(Dataset records)
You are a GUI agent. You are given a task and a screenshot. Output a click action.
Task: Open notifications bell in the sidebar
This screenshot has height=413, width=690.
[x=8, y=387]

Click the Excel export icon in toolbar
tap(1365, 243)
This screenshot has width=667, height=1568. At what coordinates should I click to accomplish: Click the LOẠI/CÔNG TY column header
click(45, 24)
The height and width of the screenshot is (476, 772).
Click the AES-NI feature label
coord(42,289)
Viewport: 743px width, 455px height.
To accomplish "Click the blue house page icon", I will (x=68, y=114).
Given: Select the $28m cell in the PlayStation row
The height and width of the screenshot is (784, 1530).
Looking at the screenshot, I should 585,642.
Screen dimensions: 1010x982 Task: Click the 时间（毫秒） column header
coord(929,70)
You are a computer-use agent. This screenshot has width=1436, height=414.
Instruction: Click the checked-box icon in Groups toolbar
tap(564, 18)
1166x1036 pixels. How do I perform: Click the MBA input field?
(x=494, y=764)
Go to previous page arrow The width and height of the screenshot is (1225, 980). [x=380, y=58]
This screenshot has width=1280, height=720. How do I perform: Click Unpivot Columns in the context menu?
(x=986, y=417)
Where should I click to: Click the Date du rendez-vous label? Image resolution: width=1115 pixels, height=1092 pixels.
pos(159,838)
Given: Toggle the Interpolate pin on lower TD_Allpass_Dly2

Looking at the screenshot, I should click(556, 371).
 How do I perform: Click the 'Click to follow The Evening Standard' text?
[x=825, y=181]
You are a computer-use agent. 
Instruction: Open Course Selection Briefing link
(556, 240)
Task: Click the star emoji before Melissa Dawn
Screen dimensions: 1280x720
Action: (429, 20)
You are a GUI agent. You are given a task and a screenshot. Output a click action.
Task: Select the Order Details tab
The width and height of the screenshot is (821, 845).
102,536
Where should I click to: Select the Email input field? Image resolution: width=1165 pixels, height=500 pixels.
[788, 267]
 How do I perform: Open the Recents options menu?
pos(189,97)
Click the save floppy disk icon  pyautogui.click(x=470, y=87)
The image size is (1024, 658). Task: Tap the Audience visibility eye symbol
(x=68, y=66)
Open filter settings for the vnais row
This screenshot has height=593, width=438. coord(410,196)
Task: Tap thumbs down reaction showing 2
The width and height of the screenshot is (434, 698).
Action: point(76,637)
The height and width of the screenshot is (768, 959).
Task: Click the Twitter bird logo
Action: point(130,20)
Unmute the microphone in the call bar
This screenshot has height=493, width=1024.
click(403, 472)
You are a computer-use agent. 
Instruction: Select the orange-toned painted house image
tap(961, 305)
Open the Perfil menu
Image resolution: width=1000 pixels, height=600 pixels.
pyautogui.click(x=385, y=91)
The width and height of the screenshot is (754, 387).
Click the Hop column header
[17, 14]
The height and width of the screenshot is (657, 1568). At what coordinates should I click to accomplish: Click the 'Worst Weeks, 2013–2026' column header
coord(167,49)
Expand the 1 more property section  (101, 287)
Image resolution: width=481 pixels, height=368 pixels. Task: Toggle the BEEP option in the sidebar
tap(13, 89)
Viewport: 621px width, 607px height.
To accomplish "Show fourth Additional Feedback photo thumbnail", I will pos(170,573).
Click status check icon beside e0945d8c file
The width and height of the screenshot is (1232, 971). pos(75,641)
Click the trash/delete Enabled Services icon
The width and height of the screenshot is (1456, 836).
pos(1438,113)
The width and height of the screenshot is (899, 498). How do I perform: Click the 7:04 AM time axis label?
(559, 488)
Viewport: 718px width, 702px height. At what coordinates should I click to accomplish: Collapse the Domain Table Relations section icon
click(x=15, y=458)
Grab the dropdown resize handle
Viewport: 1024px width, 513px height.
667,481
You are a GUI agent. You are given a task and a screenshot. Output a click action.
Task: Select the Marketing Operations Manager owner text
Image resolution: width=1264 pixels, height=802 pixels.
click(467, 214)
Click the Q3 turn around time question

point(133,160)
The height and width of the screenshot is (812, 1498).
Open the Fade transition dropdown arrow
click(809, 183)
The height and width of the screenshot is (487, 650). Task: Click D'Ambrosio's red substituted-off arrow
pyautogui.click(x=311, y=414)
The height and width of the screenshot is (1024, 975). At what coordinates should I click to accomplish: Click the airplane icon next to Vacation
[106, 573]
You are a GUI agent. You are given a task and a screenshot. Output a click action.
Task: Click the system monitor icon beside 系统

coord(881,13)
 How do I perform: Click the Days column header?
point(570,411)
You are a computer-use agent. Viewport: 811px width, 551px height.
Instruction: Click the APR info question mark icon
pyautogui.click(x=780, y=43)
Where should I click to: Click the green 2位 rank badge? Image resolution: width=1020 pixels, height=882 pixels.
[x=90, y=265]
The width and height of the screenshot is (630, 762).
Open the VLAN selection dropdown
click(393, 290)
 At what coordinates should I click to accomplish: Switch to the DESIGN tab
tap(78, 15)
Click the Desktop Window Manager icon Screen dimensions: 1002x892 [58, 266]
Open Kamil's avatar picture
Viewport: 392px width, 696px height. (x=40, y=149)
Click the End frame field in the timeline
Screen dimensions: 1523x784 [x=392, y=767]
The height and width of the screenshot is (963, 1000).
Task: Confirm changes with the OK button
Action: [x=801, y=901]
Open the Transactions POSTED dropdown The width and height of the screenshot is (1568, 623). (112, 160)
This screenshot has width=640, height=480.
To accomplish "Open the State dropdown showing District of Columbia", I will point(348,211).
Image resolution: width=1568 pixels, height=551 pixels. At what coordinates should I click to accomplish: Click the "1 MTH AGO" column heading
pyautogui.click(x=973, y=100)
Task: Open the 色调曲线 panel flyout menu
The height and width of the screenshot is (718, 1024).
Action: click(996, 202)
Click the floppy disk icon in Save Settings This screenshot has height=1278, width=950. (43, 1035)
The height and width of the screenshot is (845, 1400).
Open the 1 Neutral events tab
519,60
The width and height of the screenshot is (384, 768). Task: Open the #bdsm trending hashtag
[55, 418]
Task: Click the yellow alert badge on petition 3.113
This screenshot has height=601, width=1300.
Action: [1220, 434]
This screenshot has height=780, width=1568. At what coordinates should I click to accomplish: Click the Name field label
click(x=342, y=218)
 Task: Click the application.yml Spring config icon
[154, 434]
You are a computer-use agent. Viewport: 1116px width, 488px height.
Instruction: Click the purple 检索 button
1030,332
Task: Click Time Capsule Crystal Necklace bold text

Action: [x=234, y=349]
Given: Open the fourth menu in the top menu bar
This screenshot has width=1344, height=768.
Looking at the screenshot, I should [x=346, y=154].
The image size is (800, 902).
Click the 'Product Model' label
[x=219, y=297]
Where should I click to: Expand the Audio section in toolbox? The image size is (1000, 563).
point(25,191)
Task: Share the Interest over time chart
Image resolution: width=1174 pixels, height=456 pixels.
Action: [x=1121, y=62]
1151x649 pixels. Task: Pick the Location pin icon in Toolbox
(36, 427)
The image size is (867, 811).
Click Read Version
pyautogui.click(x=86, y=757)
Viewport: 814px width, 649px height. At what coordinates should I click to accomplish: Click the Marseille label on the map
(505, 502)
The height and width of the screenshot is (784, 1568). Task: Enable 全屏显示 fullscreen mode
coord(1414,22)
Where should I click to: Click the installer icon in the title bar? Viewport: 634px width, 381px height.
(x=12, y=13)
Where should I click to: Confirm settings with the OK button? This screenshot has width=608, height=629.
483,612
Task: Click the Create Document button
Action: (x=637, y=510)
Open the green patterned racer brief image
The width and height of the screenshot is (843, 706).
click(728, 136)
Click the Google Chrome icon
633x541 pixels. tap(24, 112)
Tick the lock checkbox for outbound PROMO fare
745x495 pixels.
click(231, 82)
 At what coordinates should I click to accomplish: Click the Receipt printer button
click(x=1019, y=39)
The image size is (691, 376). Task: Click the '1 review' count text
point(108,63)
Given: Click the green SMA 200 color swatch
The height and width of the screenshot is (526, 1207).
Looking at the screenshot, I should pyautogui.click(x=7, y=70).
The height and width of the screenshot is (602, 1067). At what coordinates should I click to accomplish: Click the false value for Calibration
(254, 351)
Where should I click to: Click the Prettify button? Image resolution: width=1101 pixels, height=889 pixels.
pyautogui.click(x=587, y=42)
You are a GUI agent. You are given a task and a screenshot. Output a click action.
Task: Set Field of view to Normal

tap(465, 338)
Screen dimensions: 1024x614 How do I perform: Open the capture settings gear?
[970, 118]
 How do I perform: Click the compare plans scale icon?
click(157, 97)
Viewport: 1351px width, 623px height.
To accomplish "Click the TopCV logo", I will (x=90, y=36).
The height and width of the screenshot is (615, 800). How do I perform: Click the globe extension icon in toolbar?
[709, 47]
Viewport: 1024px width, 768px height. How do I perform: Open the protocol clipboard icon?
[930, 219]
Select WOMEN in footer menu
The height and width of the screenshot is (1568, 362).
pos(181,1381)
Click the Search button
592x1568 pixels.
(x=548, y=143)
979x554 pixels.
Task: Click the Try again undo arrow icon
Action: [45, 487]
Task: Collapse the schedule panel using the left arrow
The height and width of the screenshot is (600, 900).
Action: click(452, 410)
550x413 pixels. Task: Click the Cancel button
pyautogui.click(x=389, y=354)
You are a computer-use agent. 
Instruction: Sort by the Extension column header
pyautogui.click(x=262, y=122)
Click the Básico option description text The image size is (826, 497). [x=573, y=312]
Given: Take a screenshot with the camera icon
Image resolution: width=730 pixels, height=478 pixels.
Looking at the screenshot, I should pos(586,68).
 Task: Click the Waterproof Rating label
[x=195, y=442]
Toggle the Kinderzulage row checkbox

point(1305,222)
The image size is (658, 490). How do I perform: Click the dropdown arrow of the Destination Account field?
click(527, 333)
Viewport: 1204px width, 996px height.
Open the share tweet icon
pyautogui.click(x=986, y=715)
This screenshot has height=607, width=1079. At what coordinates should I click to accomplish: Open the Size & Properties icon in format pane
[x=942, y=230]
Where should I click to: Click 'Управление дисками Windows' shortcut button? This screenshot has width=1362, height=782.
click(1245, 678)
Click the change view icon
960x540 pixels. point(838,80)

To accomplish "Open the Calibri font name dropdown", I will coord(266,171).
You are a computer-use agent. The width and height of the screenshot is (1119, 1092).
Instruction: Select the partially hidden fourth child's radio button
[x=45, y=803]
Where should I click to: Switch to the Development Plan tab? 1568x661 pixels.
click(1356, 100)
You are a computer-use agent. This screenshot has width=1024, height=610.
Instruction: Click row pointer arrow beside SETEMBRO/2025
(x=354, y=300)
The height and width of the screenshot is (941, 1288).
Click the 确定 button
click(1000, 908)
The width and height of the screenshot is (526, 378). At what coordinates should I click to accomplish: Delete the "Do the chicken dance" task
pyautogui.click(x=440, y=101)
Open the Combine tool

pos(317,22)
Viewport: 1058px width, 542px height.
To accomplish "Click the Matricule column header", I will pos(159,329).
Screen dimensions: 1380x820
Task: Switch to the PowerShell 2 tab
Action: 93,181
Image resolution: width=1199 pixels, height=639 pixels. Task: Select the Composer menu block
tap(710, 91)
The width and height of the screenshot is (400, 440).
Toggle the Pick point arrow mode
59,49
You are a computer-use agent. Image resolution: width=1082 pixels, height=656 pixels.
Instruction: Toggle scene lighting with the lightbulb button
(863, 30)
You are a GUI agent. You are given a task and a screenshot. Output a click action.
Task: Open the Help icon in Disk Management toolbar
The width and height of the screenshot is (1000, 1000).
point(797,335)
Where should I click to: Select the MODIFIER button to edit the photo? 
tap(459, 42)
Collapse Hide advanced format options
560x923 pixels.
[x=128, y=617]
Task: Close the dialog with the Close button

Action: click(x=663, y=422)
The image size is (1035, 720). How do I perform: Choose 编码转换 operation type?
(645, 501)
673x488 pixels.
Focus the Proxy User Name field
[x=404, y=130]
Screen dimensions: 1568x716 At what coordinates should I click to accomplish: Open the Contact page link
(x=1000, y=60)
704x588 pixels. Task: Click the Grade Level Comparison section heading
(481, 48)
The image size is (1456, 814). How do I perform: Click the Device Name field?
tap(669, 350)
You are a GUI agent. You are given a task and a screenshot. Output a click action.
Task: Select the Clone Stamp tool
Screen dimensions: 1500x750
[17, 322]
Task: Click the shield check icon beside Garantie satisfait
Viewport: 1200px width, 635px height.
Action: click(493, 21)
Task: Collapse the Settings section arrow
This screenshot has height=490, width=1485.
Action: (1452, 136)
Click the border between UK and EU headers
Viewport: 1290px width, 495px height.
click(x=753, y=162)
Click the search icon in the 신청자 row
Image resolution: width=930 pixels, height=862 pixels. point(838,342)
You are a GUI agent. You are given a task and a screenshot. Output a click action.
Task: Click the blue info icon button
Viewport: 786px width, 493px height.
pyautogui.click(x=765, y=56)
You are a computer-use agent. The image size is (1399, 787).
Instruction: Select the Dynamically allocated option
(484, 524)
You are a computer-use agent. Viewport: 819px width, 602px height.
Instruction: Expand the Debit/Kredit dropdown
(End Dataset records)
**About this task**
Only the lines that hold the word "panel" are wanted; each should be pulled from the records.

**Written answer**
Task: Open the 色调曲线 panel flyout menu
Task: Collapse the schedule panel using the left arrow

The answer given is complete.